Passage
Obama Slams G.O.P Student Loan Proposal as "Not Smart," Urges Congress to Act
Republicans and the White House want student loan rates tied to the market.
May 31, 2013 -- At a Rose Garden event surrounded by students today, President Obama pressured Congress to prevent student loan interest rates from doubling from 3.4 percent to 6.8 percent on July 1, and he slammed the House Republican's proposal as "not smart."
"We know that the surest path to the middle class is some form of higher education," Obama said. "Earning their degree isn't just the best investment they can make for their future, it's the best investment they can make in America's future."
"We can't keep saddling young people with more and more debt, just as they're starting out in life," Obama said.
Congressional Republicans scolded Obama for hosting a "campaign-style" event after House Republicans passed a bill last week to put in place a new plan for calculating student loan interest rates.
"With the president and Congressional Republicans in agreement on the need to provide a permanent reform to address the increase in interest rates on new student loans, no one should be fooled by today's campaign-style event at the White House," said Senate Minority Leader Mitch McConnell, R-Ky., in a statement today. "House Republicans have already passed legislation that would prevent a rate hike, and Senate Republicans have proposed a solution similar to one the president himself called for in this year's budget."

Data block
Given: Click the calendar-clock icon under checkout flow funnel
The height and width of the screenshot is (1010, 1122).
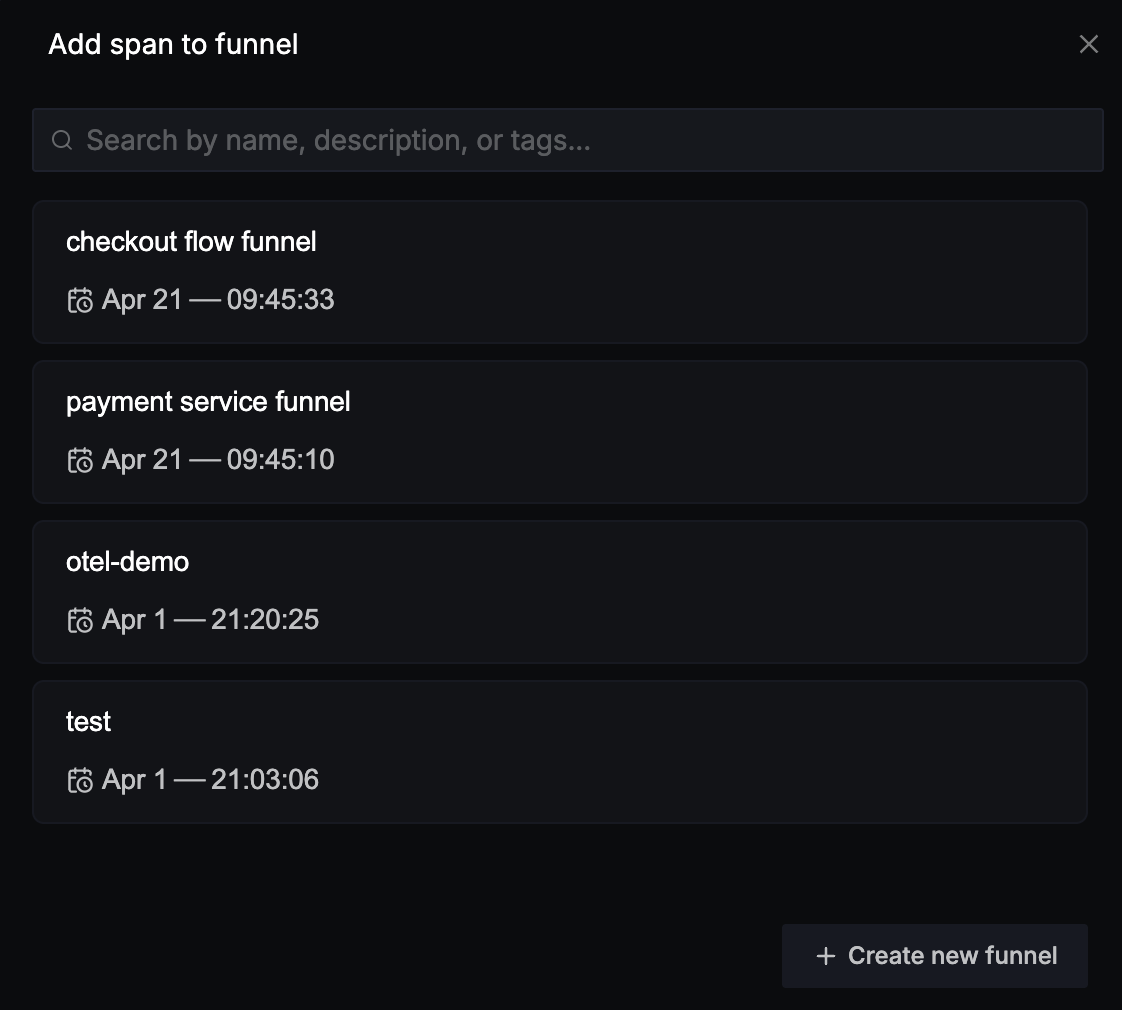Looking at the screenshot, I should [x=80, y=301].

Tasks to complete
**a.** Rewrite the stretch of the student loan article from "Obama Slams G.O.P" through "to the market.", replacing "market" with "bond market".
**b.** Write the next part of the article on the student loan interest rate dispute, beginning after its final sentence.

Answers
**a.**
Obama Slams G.O.P Student Loan Proposal as "Not Smart," Urges Congress to Act
Republicans and the White House want student loan rates tied to the bond market.

**b.**
But Obama said that though he's "glad the House is paying attention to it," their bill to address student loan interest rates "isn't smart."
"It fails to lock in low rates for students next year. That's not smart. It eliminates safeguards for lower-income families. That's not fair," Obama said. "It could actually cost a freshman starting school this fall more over the next four years that if we did nothing at all."
The event hopes to reproduce some of the public pressure Democrats were able to gin up last year when Congress faced an identical deadline. Then, Congress voted to temporarily extend the 3.4 percent interest rates for a year, which has prompted a second standoff.
"If this feels like déjà vu all over again, that's because it is," Obama said, exhorting young people to call, email or tweet their representatives about the issue. "You made something bipartisan happen in this town; that's a powerful thing."
Just a month remains for Congress to prevent student loans from doubling on July 1, and both sides are still relatively far apart on a solution. There is one common thread tying the two sides together: everyone seems to acknowledge that financing an education can't stay cheap forever.
The dueling proposals in Congress and from the White House—even the ones that preserve the status quo in the short term—all acknowledge that the 3.4 percent interest rates on federally subsided student loans will probably have to go up. The question now becomes when and how.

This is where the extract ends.